The 2017 tax law permits self-employed people to get a 20% tax break on their income. What if you have a salaried job, which doesn’t allow you to get this special deduction, and have a side hustle, where you pay no withholding (unlike the salaried job, where taxes are withheld every pay period)? The good news is that you can get the special deduction on your moonlighting income: You only have to pay taxes on 80% of it. Tax expert Bruce Bell, an attorney at the Chicago office of Schoenberg, Finkel, Newman and Rosenberg, explains how this works.
Larry Light: Let’s say I am a salaried employee and I also receive self-employment income from a side business unrelated to my salaried employment. Am I entitled to a qualified business income tax deduction for my earnings?

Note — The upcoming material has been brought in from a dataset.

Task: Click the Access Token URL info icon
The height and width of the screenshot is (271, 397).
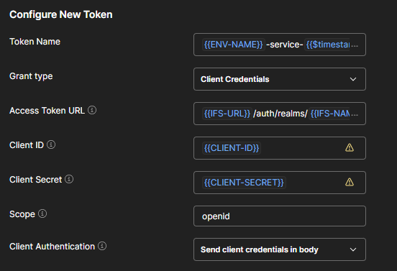Action: tap(92, 110)
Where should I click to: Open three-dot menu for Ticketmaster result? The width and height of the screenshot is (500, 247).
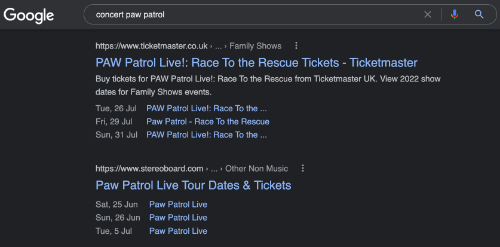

Bruce Bell: Taxpayers meeting certain requirements are entitled to a deduction of 20% of their qualified business income. Qualified business income, or QBI, generally consists of income derived from sole proprietorships and so-called pass-through entities such as partnerships, limited liability companies and S corporations where business income is reported on the owners’ personal income tax returns.
Your self-employment income may be eligible for the QBI deduction. No QBI deduction is allowed for your salary as working as an employee. The fact that you are employed does not prevent you from claiming a QBI deduction for your self-employed income.
Light: Give us an example of how this works.
Bell: Consider Joe, a single tax filer, who earns $85,000 from his job as an artist in an ad agency. Based on his income, Joe is in the 24% marginal income tax bracket for tax year 2019. Joe also has a side business designing brochures for real estate firms for which he receives $20,000 per year after deducting any business expenses. He has no withholding tax taken out of the side job income.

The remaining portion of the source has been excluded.